In 2011, Sasaki’s private installation became a kind of public shrine after an earthquake and tsunami destroyed dozens of coastal communities including Otsuchi and people who lost loved ones in the disaster made their way to his garden to seek comfort by placing calls from his booth.
Since then, wind phones have been built in places like: Oakland, Calif., to commemorate the 36 people who perished in a warehouse fire; Dublin, Ireland; Marshall, North Carolina; and Aspen, Colorado.
The concept has also caught the imagination of novelists and filmmakers who’ve incorporated it into stories of love and loss.
To realize Port Moody’s Phone of the Wind, Borean enlisted the help of the city’s superintendent of parks, Robbie Nall, and carpenter Roy Balbino, who took his inspiration to craft the booth from one he happened to spy one day while driving along St.

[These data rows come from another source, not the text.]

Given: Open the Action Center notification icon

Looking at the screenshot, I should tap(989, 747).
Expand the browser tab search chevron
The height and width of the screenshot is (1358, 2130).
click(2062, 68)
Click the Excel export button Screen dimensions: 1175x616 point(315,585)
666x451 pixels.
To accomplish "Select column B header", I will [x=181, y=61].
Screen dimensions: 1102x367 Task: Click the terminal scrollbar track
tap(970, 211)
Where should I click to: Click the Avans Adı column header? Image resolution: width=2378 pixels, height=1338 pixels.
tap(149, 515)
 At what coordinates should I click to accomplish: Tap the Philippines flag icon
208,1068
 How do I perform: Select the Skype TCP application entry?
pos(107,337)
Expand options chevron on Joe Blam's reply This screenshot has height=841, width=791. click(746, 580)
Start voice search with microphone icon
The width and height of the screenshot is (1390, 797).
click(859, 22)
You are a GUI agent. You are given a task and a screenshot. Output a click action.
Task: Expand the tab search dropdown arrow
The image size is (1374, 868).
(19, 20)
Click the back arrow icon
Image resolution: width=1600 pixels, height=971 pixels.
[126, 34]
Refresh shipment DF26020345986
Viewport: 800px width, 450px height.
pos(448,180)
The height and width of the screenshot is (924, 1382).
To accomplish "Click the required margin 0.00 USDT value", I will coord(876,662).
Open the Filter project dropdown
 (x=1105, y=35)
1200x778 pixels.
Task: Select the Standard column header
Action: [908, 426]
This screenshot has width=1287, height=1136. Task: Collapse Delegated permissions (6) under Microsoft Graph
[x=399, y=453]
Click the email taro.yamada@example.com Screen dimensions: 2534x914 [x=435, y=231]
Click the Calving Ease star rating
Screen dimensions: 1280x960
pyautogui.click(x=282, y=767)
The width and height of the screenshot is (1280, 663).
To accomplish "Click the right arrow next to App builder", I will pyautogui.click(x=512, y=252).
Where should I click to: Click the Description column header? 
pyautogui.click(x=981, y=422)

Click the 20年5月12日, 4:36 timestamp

John’s Street.
Some of the wood is reclaimed from old memorial benches in the adjacent labyrinth healing garden, while the vintage black wall phone was discovered on Facebook Marketplace.
Lambert said having the Phone of the Wind in a public setting helps bring the grieving process out from the shadows where western society has tended to lock it away as a very private process.
“We don’t acknowledge grief,” she said. “We don’t have to hide it.”
In fact, Borean added, accepting grief can help ease some of the pain that comes from losing a loved one.
“It sends a message that it’s okay to grieve,” she said. “It’s not about ‘time will heal all wounds.’”
The phone can also provide a way for families to bridge generations.
Lambert said since the phone was installed in August, families have brought their kids to talk with members who may have passed before they were born or were too young to remember.
“It drives connections,” Borean said. “It creates a sense of community that you’re not alone.”